Rows of pointing data:
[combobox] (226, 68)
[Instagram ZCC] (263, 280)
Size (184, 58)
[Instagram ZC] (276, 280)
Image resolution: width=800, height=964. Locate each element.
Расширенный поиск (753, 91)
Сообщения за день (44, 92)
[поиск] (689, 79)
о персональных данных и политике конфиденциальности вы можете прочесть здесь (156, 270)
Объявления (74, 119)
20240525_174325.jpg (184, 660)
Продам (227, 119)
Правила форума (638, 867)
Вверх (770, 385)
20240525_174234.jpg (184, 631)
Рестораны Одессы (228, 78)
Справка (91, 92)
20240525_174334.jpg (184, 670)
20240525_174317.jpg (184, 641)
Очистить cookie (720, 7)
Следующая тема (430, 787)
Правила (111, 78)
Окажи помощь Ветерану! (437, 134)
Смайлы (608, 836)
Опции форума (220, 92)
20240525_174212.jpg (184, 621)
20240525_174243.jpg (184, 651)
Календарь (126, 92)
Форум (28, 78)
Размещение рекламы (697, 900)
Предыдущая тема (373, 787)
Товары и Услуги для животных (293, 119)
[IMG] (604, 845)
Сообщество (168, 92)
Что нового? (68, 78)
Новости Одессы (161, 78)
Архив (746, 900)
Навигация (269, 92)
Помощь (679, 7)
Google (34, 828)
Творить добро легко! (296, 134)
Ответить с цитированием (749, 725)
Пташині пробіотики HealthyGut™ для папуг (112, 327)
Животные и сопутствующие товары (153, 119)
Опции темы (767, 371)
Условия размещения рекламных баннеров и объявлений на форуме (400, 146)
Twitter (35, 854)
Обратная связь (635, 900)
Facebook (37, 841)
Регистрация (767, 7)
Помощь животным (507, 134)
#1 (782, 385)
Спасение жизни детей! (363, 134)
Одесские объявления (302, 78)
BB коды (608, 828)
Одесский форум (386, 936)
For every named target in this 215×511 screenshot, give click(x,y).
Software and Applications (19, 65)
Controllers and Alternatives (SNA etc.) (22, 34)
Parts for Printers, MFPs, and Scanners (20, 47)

■ Task prompt ■
Reproduce every one of the entries above in full, substituting "Bing" for "Google" and altering nothing else.

■ Solution to this task ■
[combobox] (226, 68)
[Instagram ZCC] (263, 280)
Size (184, 58)
[Instagram ZC] (276, 280)
Image resolution: width=800, height=964. Locate each element.
Расширенный поиск (753, 91)
Сообщения за день (44, 92)
[поиск] (689, 79)
о персональных данных и политике конфиденциальности вы можете прочесть здесь (156, 270)
Объявления (74, 119)
20240525_174325.jpg (184, 660)
Продам (227, 119)
Правила форума (638, 867)
Вверх (770, 385)
20240525_174234.jpg (184, 631)
Рестораны Одессы (228, 78)
Справка (91, 92)
20240525_174334.jpg (184, 670)
20240525_174317.jpg (184, 641)
Очистить cookie (720, 7)
Следующая тема (430, 787)
Правила (111, 78)
Окажи помощь Ветерану! (437, 134)
Смайлы (608, 836)
Опции форума (220, 92)
20240525_174212.jpg (184, 621)
20240525_174243.jpg (184, 651)
Календарь (126, 92)
Форум (28, 78)
Размещение рекламы (697, 900)
Предыдущая тема (373, 787)
Товары и Услуги для животных (293, 119)
[IMG] (604, 845)
Сообщество (168, 92)
Что нового? (68, 78)
Новости Одессы (161, 78)
Архив (746, 900)
Навигация (269, 92)
Помощь (679, 7)
Bing (34, 828)
Творить добро легко! (296, 134)
Ответить с цитированием (749, 725)
Пташині пробіотики HealthyGut™ для папуг (112, 327)
Животные и сопутствующие товары (153, 119)
Опции темы (767, 371)
Условия размещения рекламных баннеров и объявлений на форуме (400, 146)
Twitter (35, 854)
Обратная связь (635, 900)
Facebook (37, 841)
Регистрация (767, 7)
Помощь животным (507, 134)
#1 (782, 385)
Спасение жизни детей! (363, 134)
Одесские объявления (302, 78)
BB коды (608, 828)
Одесский форум (386, 936)
For every named target in this 215×511 screenshot, give click(x,y).
Software and Applications (19, 65)
Controllers and Alternatives (SNA etc.) (22, 34)
Parts for Printers, MFPs, and Scanners (20, 47)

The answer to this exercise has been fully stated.